Fuel from algae: Better living through slime
The end of oil is imagined as a time of tightening — of air travel only for the rich and no more cheap bananas from Ecuador. An Ecotopia life with windmills and electric trucks, crowded buses and high-tax light rail. A lifestyle pinched.
I'm not eager to live in that world. Last week, I allowed myself to imagine another one, in which the rising price of petroleum calls forth human invention, and one kind of oil slickly replaces another.
This alternate dream came at a conference about algae. The dream is of oil wells replaced by green ponds of microscopic plants, each one genetically modified to excrete oil.
Plants that poop petroleum.
In September, $100 million was invested in a company that promises to do that. On its Web page, Sapphire Energy, a San Diego startup bankrolled partly by money from Bill Gates, promises "a completely new source of petroleum — domestically produced, 100 percent carbon neutral, and identical in composition to fossil fuels."
People promise a lot of things, and even Bill Gates makes mistakes, so don't count on this. But that sort of vision drew 600 people to Seattle last week to the Algae Biomass Summit. Drawn by the excitement of slime were university researchers, patent attorneys and entrepreneurs. Some came from Britain and Israel. Michael Weaver, 47, came from Redmond, promoting a company, Bionavitas, offering a new way to stir photons into ponds. Boeing was there as an observer. Venture capitalist Vinod Khosla was there.
One speaker said a billion dollars had been invested in algae companies over the past two years. None of the money is Khosla's. The famed Silicon Valley venture man has looked at dozens of algae deals and rejected every one. But he's interested.
Khosla is looking for the big enchilada: the replacement for petroleum all over the world, including China and India. This cannot be done with an incremental step like hybrids.

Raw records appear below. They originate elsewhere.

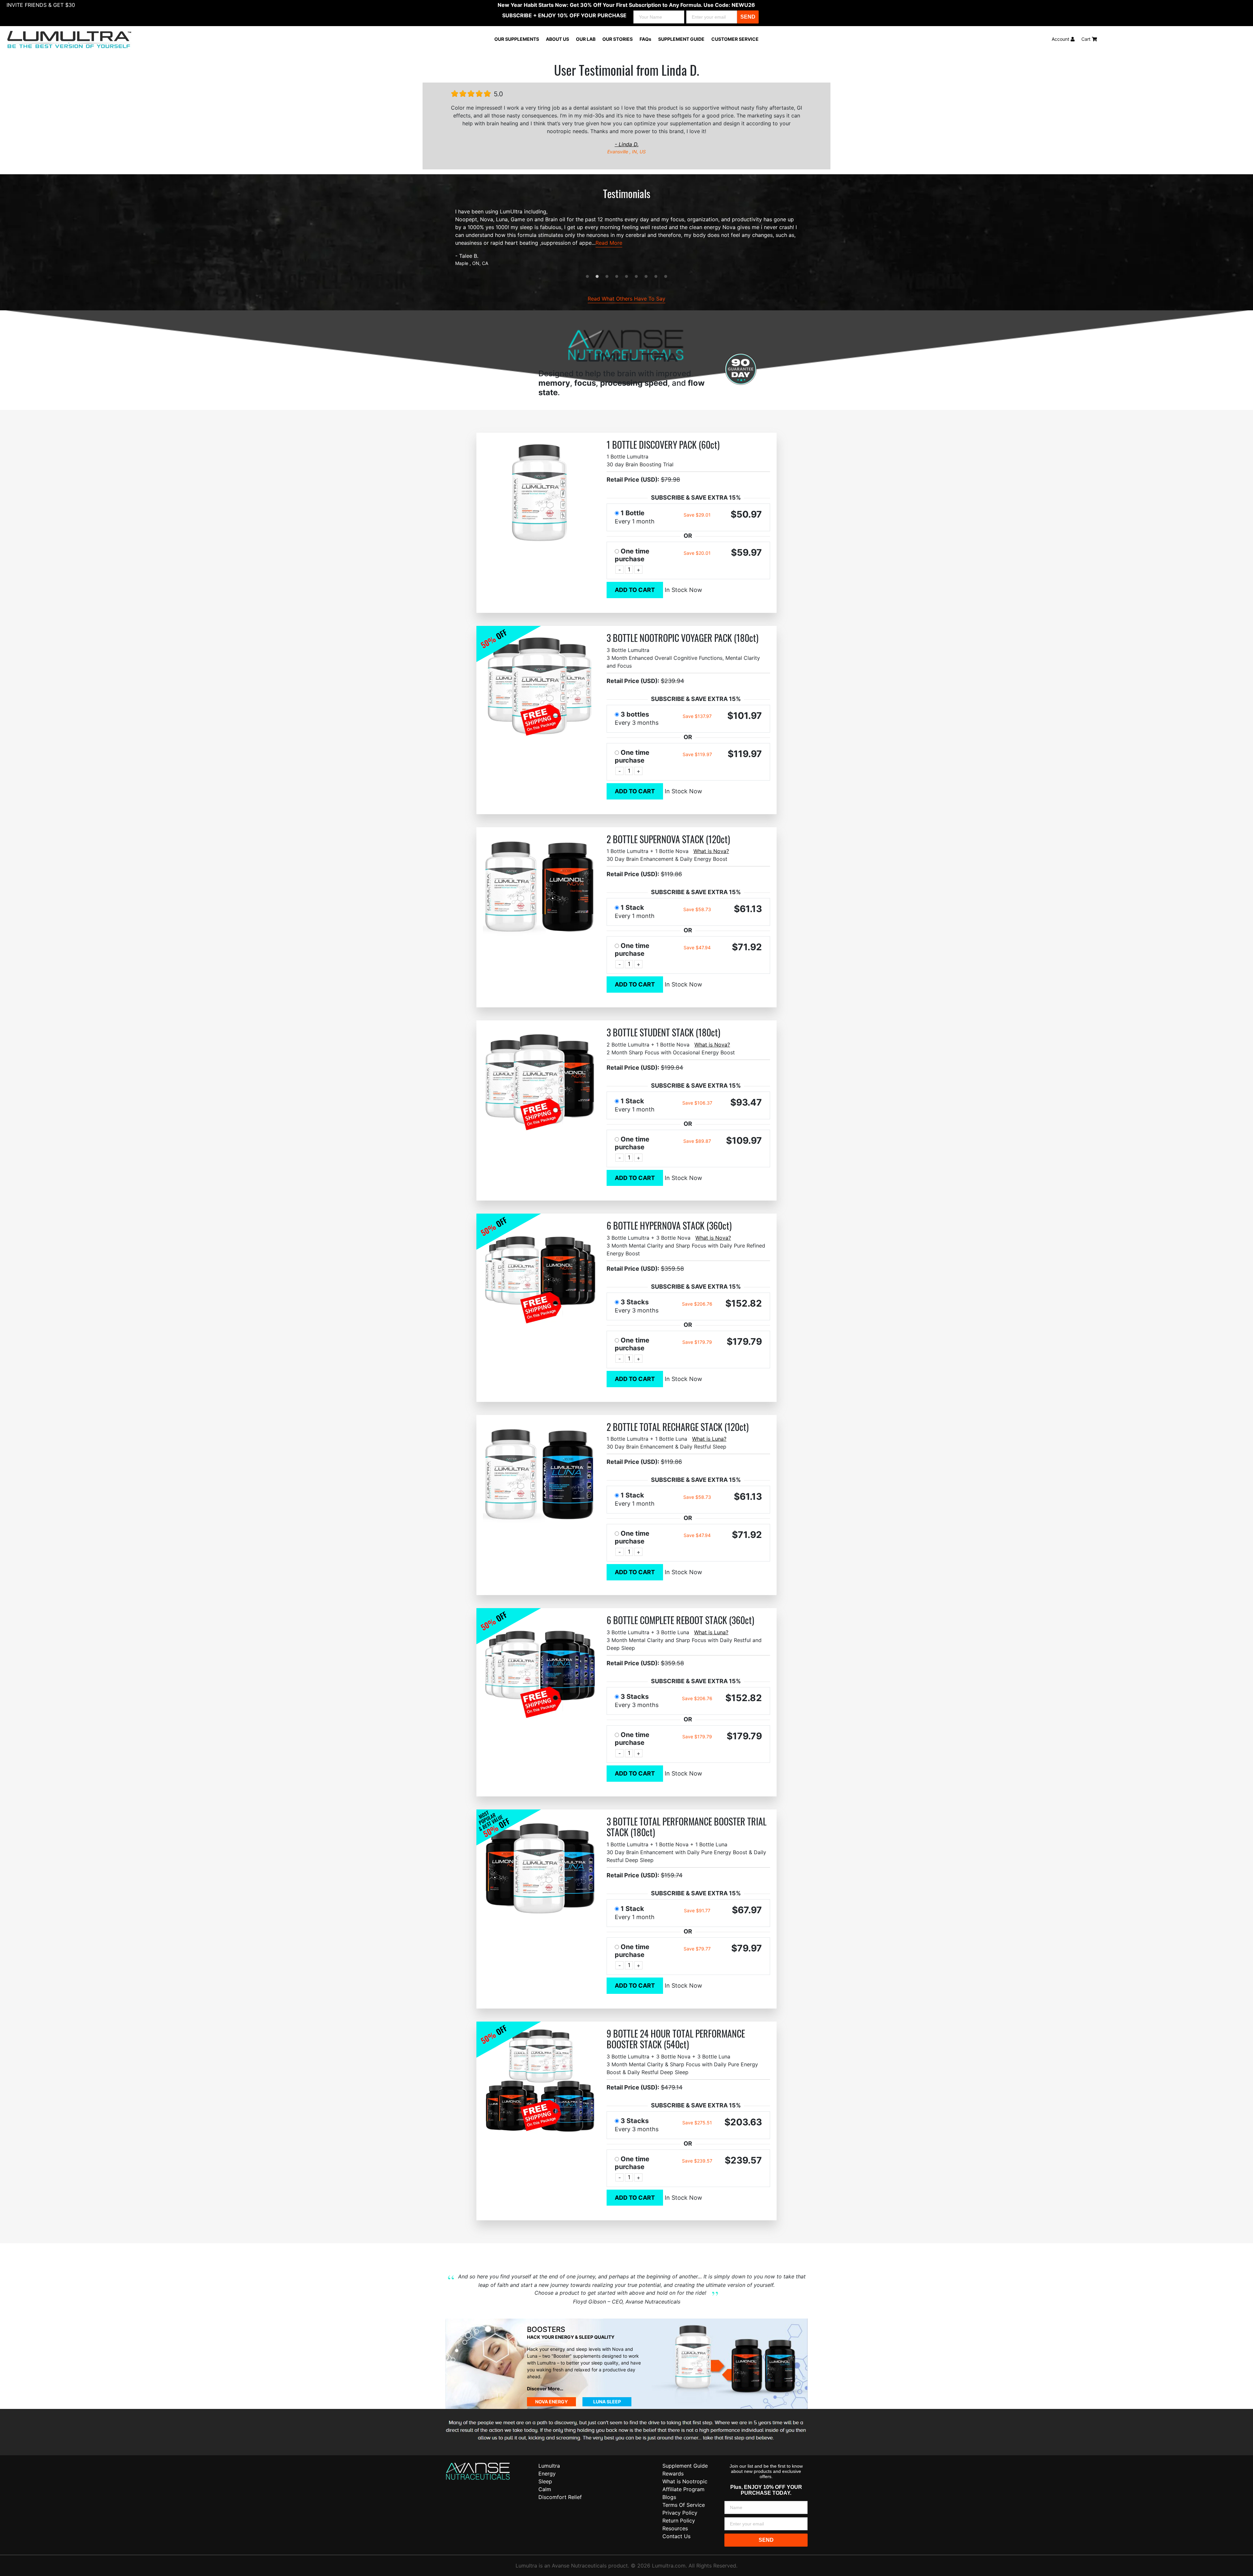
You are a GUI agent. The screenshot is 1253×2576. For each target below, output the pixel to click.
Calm (544, 2489)
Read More (609, 243)
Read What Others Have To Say (626, 298)
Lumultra (549, 2465)
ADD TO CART (635, 589)
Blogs (669, 2497)
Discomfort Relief (560, 2497)
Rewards (673, 2473)
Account (1061, 39)
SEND (747, 17)
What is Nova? (711, 851)
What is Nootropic (684, 2481)
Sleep (545, 2481)
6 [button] (636, 276)
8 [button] (656, 276)
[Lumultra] (478, 2471)
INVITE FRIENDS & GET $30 (41, 5)
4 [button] (616, 276)
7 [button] (646, 276)
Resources (675, 2528)
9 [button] (665, 276)
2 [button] (597, 276)
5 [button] (626, 276)
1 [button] (587, 276)
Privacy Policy (679, 2512)
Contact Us (676, 2536)
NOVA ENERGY (551, 2401)
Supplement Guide (685, 2465)
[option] (626, 237)
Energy (547, 2473)
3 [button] (607, 276)
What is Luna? (709, 1438)
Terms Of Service (683, 2505)
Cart (1086, 39)
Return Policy (678, 2520)
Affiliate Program (683, 2489)
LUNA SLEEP (607, 2401)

"I drive a hybrid," he said. "I love hybrids." But hybrids are not the long-term answer. He advised researchers to aim high.
Khosla wants a technology that can be scaled up. Corn ethanol can't because it eats up farmland. Algae can be grown in the desert, in ponds.
The fuels of the future must be unsubsidized, Khosla said, "because there is not enough money in all the world to subsidize them."
Algae's advantage is that it can be done on cheap land. Its disadvantage is that it's high-maintenance. The bottom line is whether it can compete with new offshore oil — a benchmark Khosla pegs conservatively at $50 a barrel. "It is not a test algae meets," he said. Others say a benchmark of $60 to $90, but are not claiming to have met that test, either.
Several are working on it. Robert Nelsen, managing director of ARCH Venture Partners, Seattle, and a board member at Sapphire Energy, said with some bravado, "Were talking about a million barrels a day or 5 million barrels a day...we assume no subsidy and no carbon tax."
I noted, however, that Sapphire Energy's Web page says its next step is a plant to produce 10,000 barrels a day — 1 percent of its director's dream — and that CEO Jason Pyle complains about the "limited incentives" available from the federal government.
At a news conference, Khosla said he was not sure that the replacement for petroleum would be algae. It would be one of several things now being investigated. "We need to try all of them," he said.
I asked Khosla (who called himself an "Obama Republican") if he thought people would live better in a material way 20 years from now, or worse. "Better," he said. "We'll have a higher standard of living 25 years from now. We will use much more energy than today, and it will have a much lower carbon footprint."
I'm not sure whether to believe this, but I like it.
Bruce Ramsey writes for the Seattle Times.